[Rows on where the targets appear]
__________

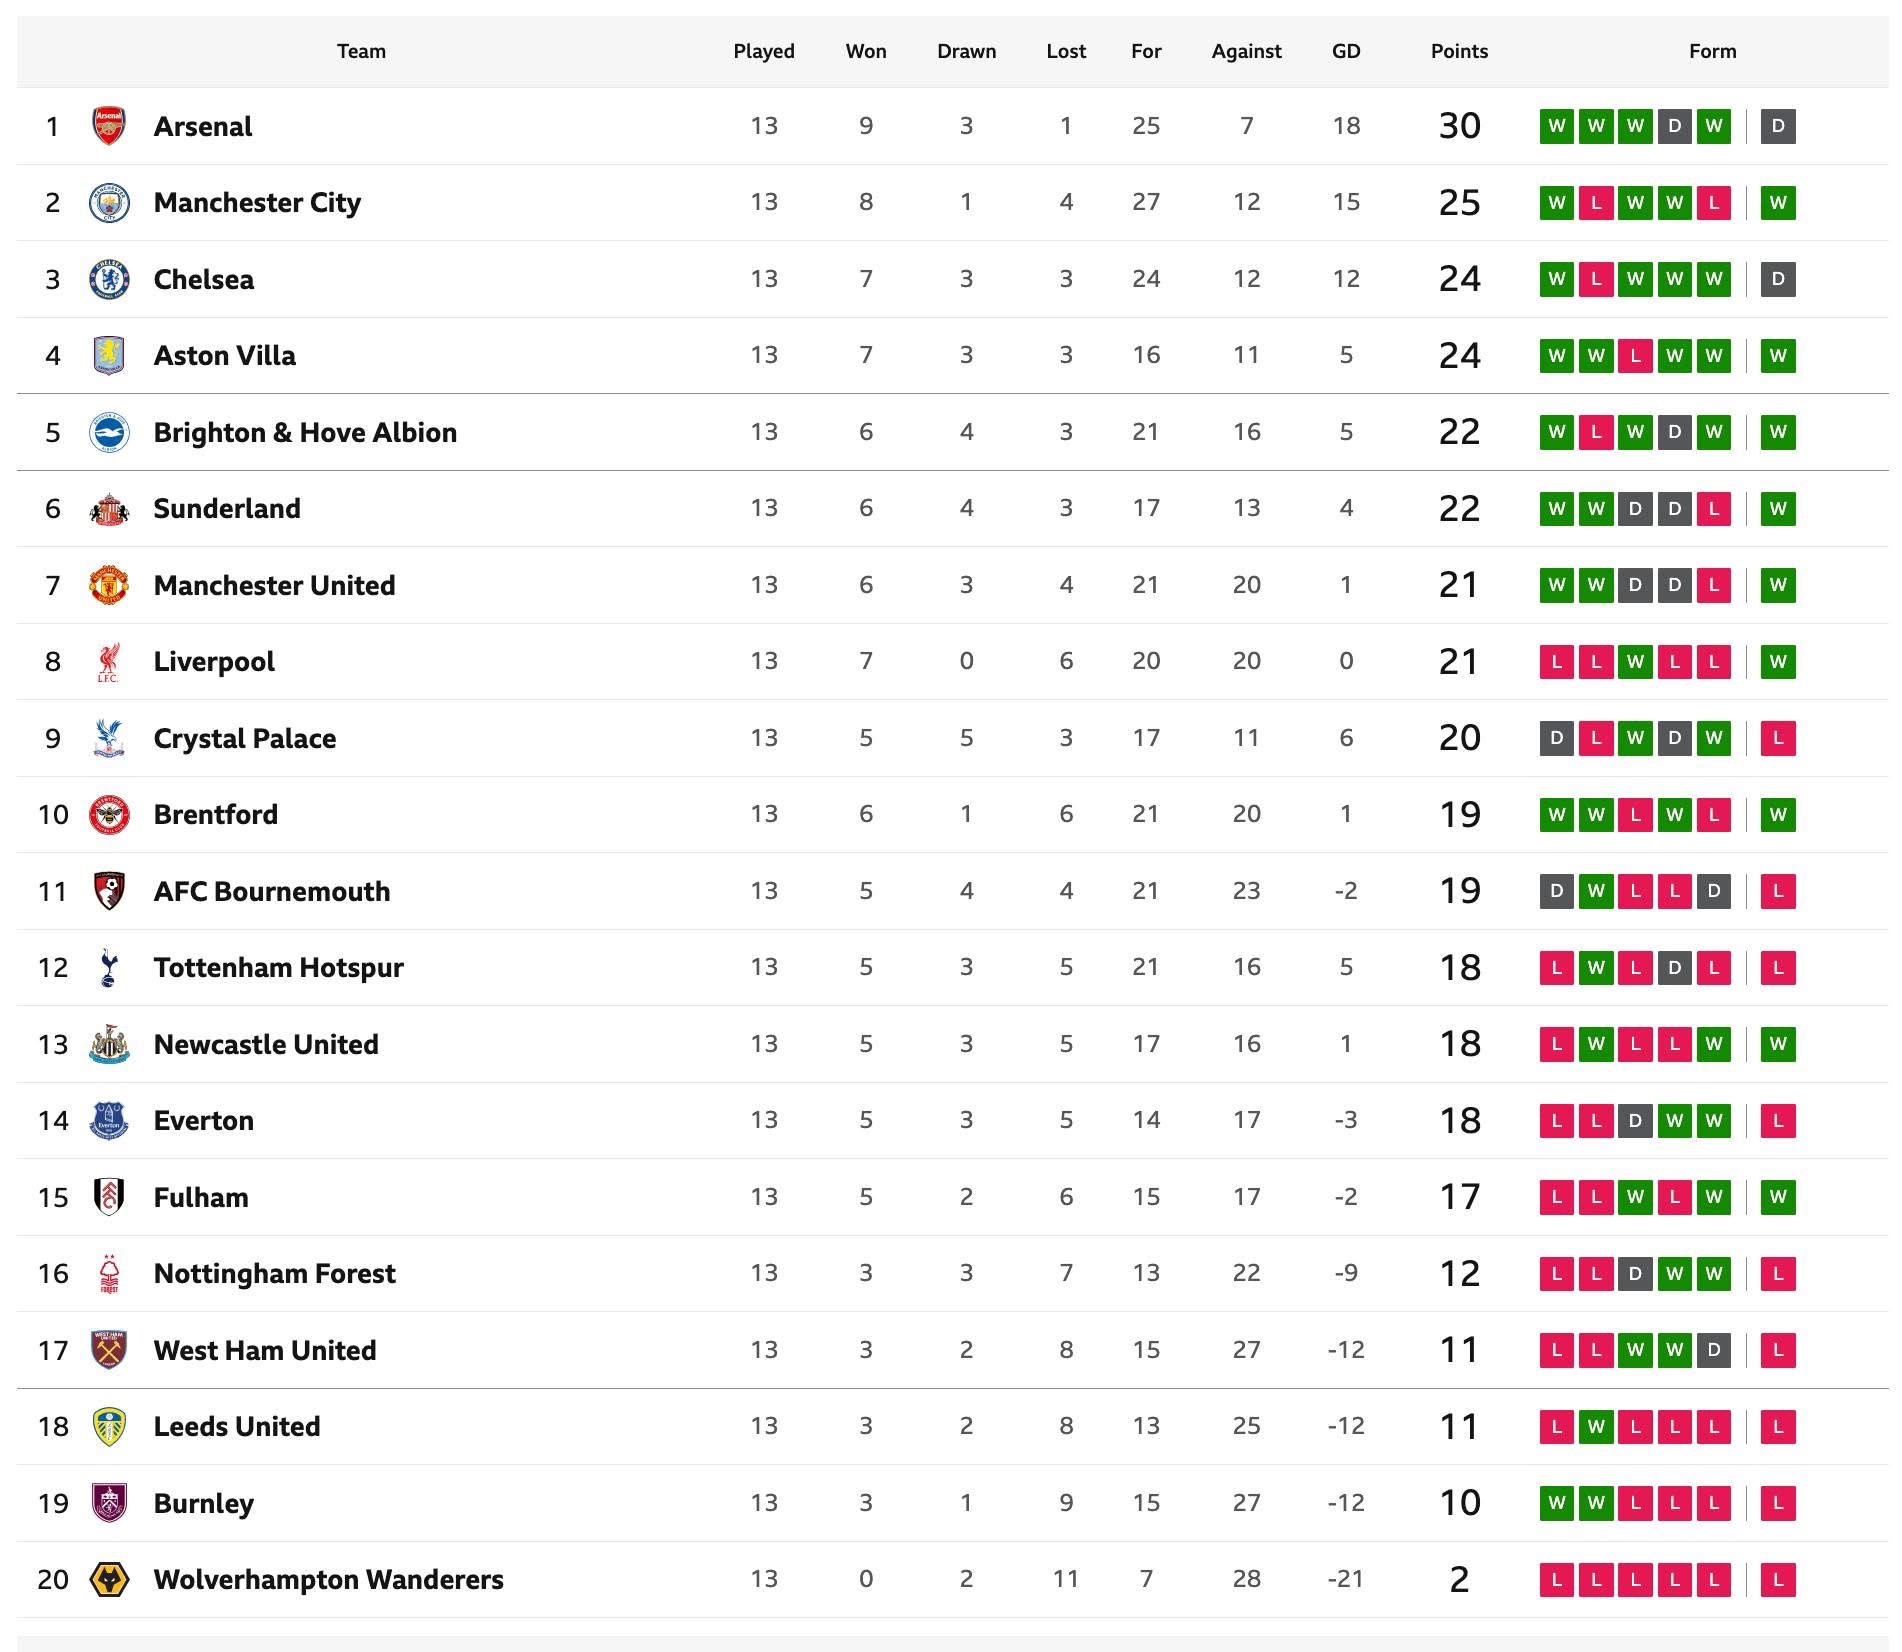The height and width of the screenshot is (1652, 1902).
Task: Click the Liverpool crest icon
Action: click(x=109, y=662)
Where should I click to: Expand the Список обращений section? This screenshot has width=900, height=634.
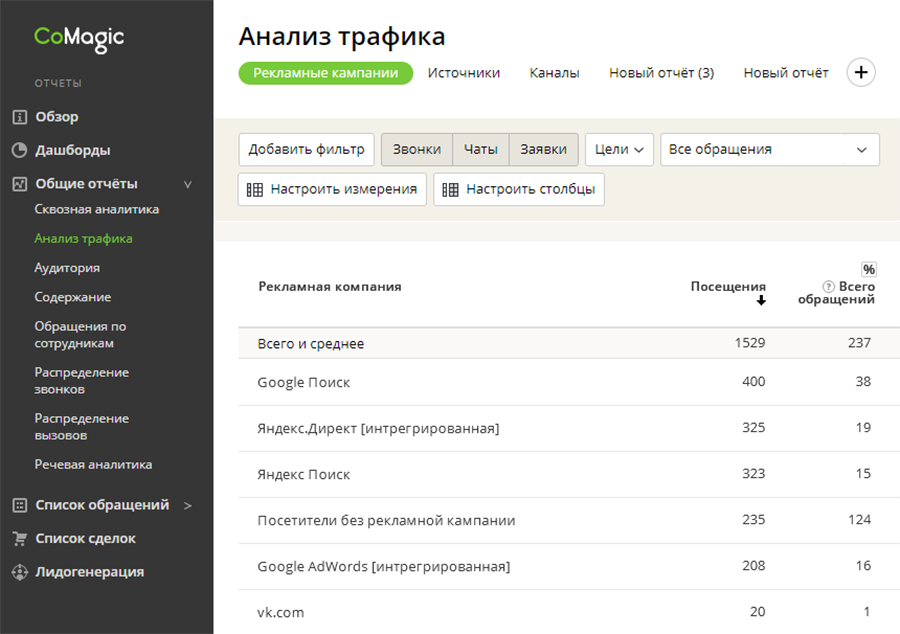pyautogui.click(x=187, y=505)
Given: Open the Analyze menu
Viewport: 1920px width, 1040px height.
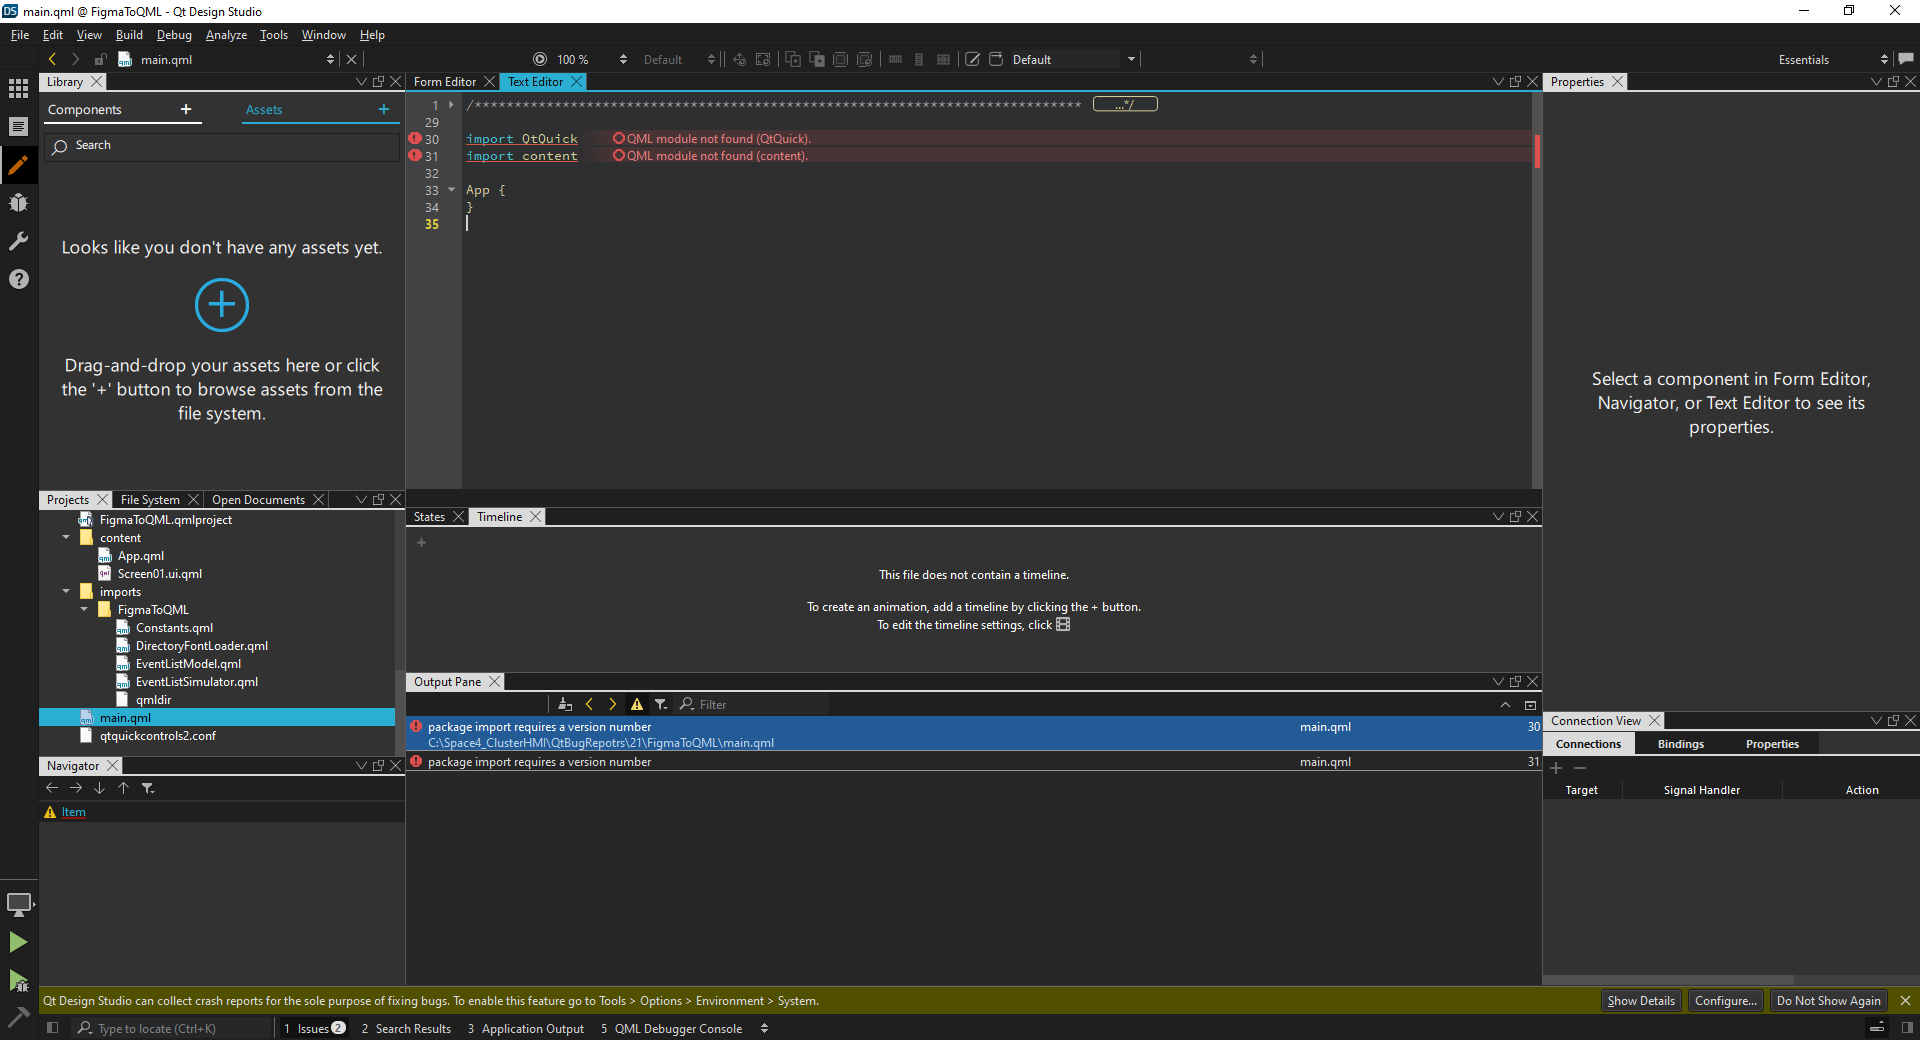Looking at the screenshot, I should (226, 35).
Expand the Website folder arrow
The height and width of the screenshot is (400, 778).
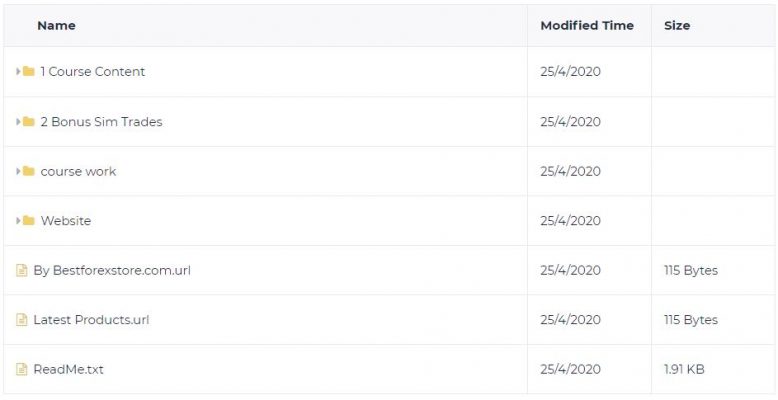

__________

WHAT THIS TASK INVOLVES: Reproduce every line of the listing above word for word, omitting the pictures.

WRITTEN ANSWER:
The height and width of the screenshot is (1652, 1902).
Task: Click the Liverpool crest icon
Action: click(x=109, y=662)
Where should I click to: Expand the Список обращений section? This screenshot has width=900, height=634.
pyautogui.click(x=187, y=505)
Given: Open the Analyze menu
Viewport: 1920px width, 1040px height.
Looking at the screenshot, I should (226, 35).
Expand the Website folder arrow
The height and width of the screenshot is (400, 778).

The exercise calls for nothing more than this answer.